▸ **ASSIGNED TASK**: Work through the listing below, copying each line that carries the word "agent".

▸ **RECORDS SHOWN**:

■ ■ ■ ■ ■ ■ ■

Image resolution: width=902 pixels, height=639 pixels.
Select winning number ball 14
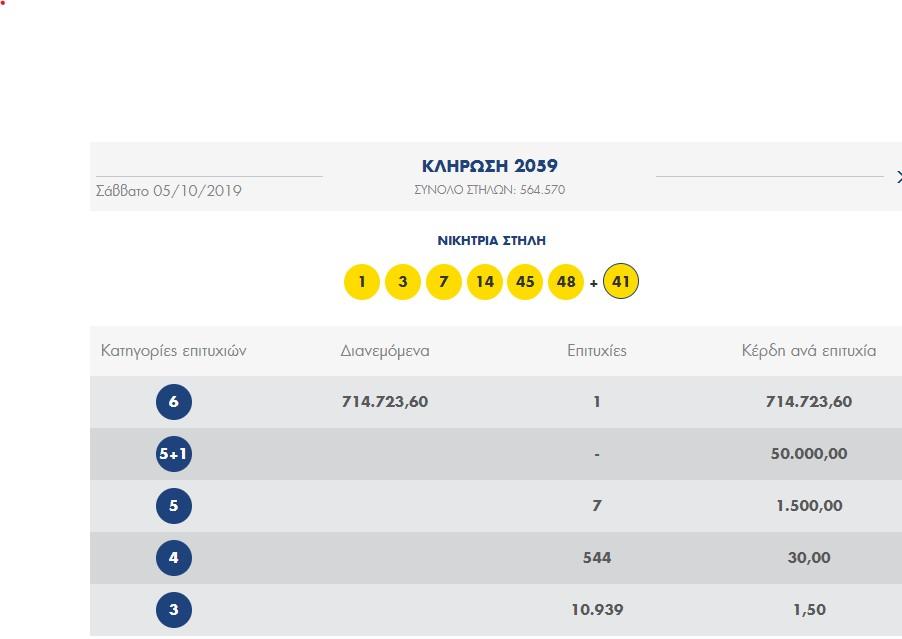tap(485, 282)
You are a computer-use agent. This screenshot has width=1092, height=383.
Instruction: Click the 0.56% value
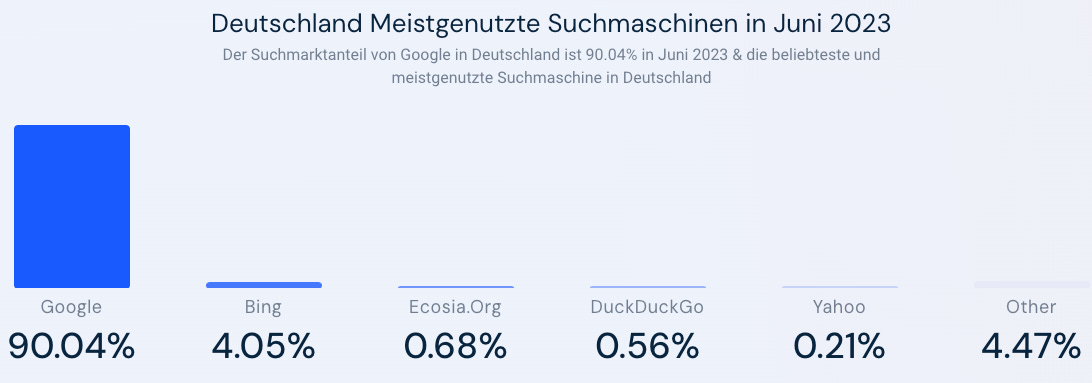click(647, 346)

■ ■ ■ ■ ■ ■ ■

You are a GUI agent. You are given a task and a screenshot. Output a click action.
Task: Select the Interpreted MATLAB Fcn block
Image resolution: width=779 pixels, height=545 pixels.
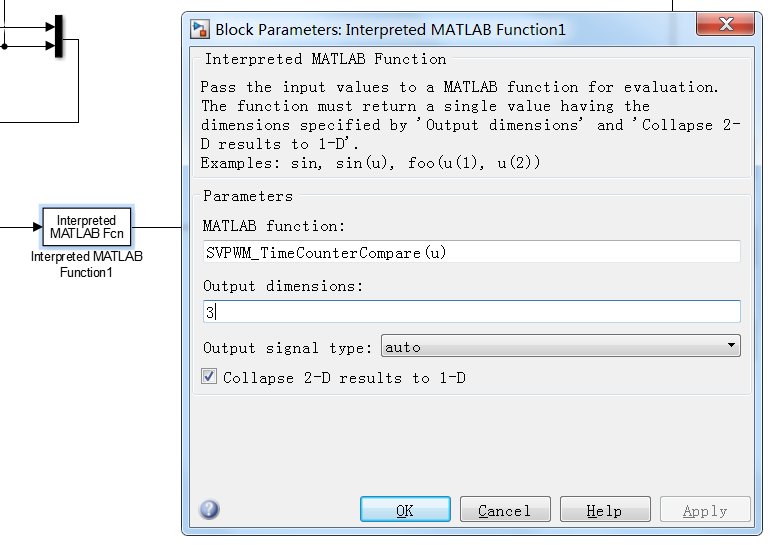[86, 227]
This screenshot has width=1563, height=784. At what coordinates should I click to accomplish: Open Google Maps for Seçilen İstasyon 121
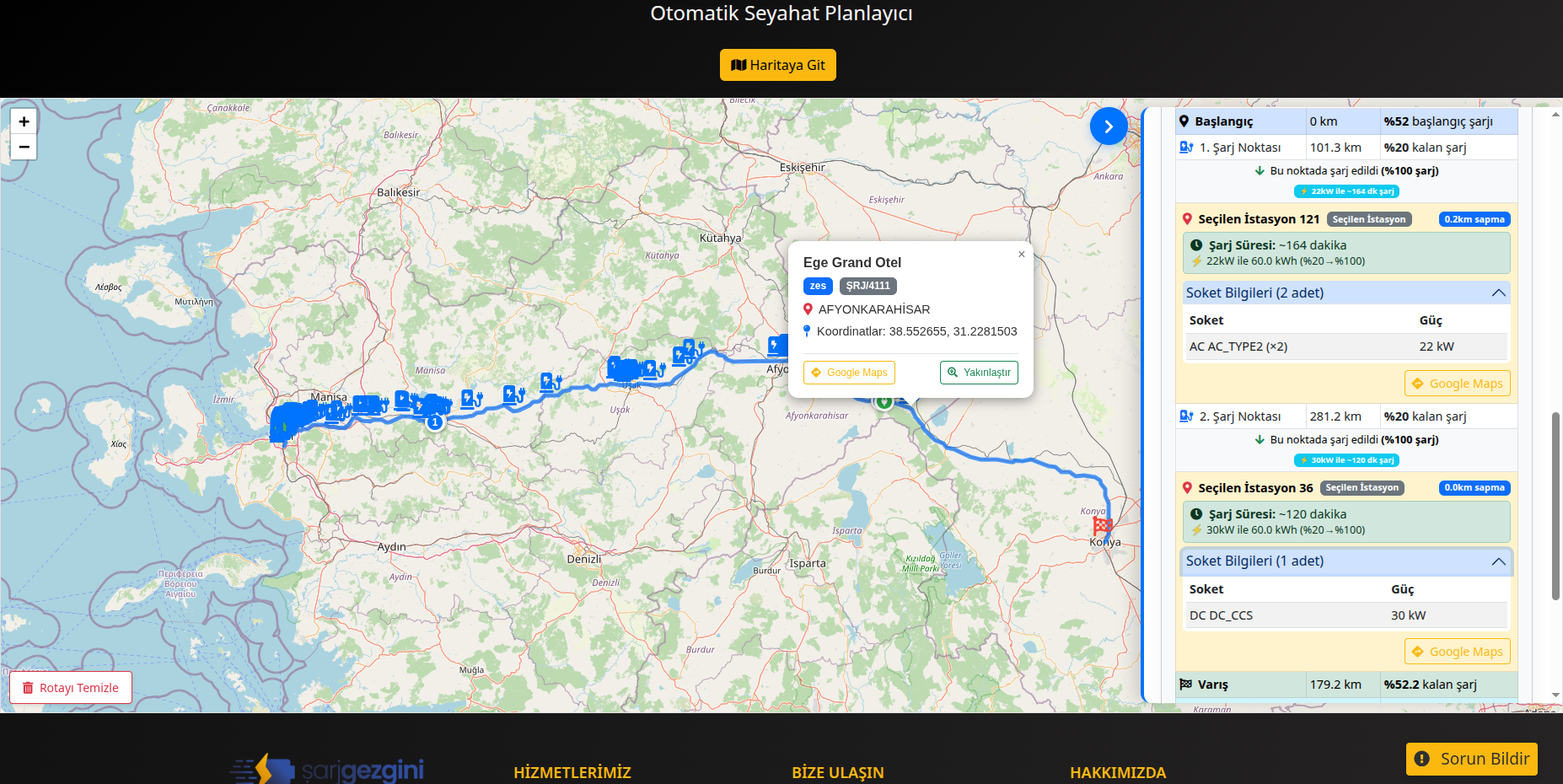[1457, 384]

■ ■ ■ ■ ■ ■ ■

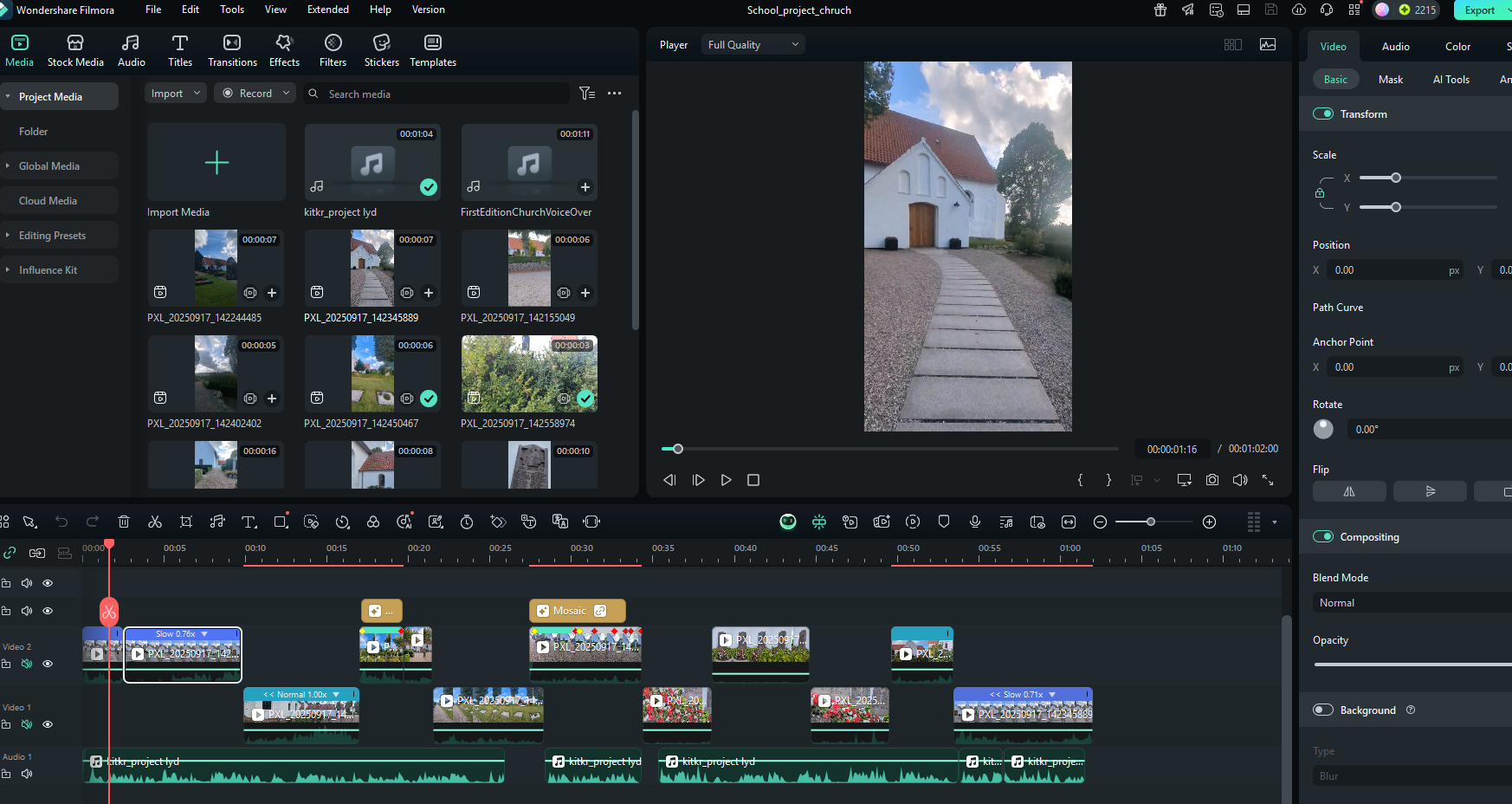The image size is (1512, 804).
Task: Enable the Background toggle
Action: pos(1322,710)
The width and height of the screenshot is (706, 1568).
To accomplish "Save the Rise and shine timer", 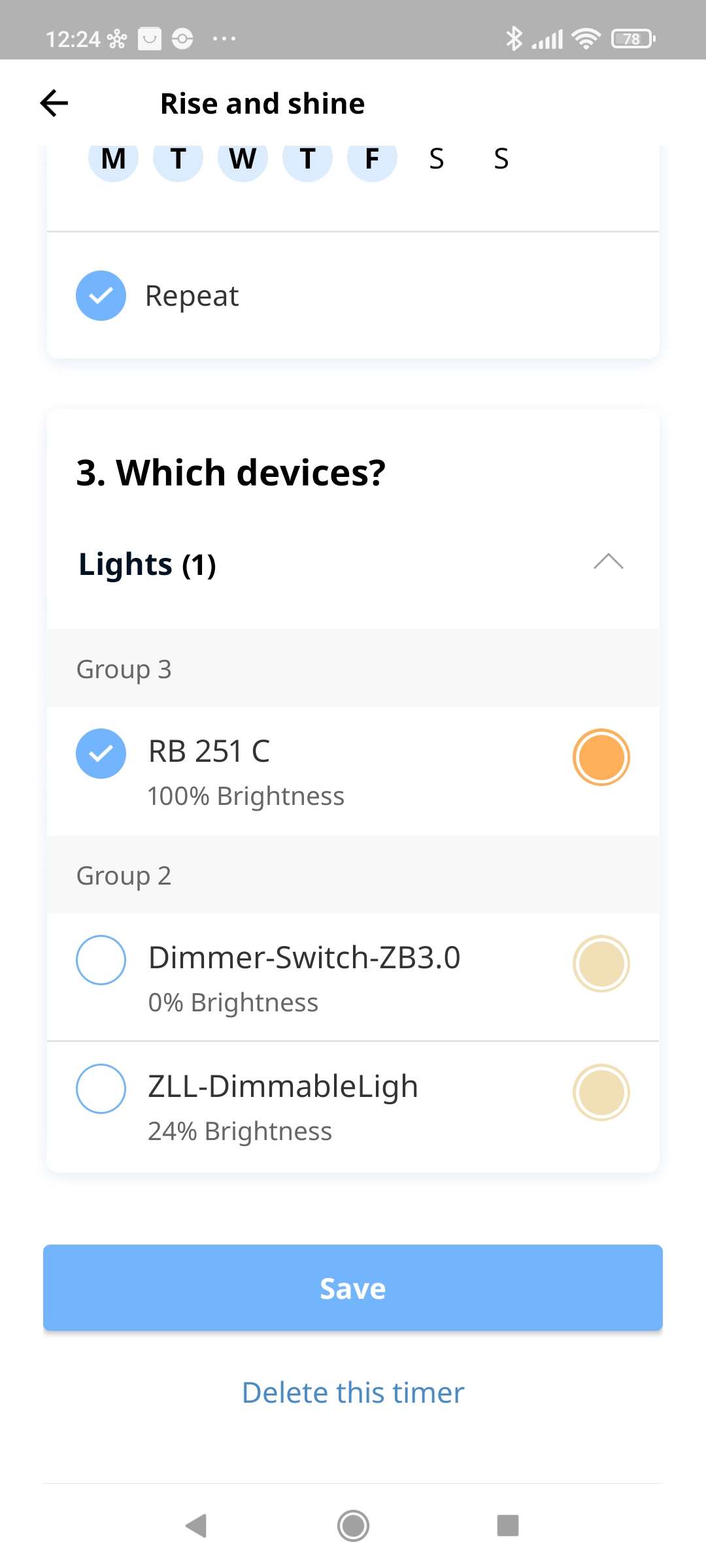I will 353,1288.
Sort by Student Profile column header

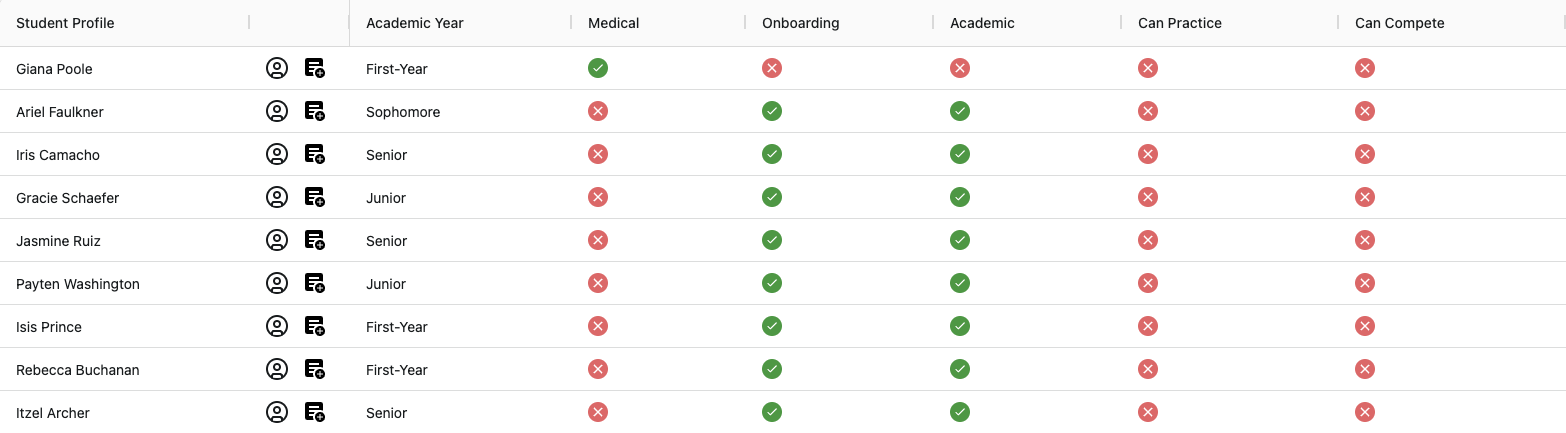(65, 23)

■ ■ ■ ■ ■ ■ ■

▸ **TASK ANSWER**:
You are a computer-use agent. This screenshot has width=1092, height=383.
You are a GUI agent. You are given a task and a screenshot. Output a click action.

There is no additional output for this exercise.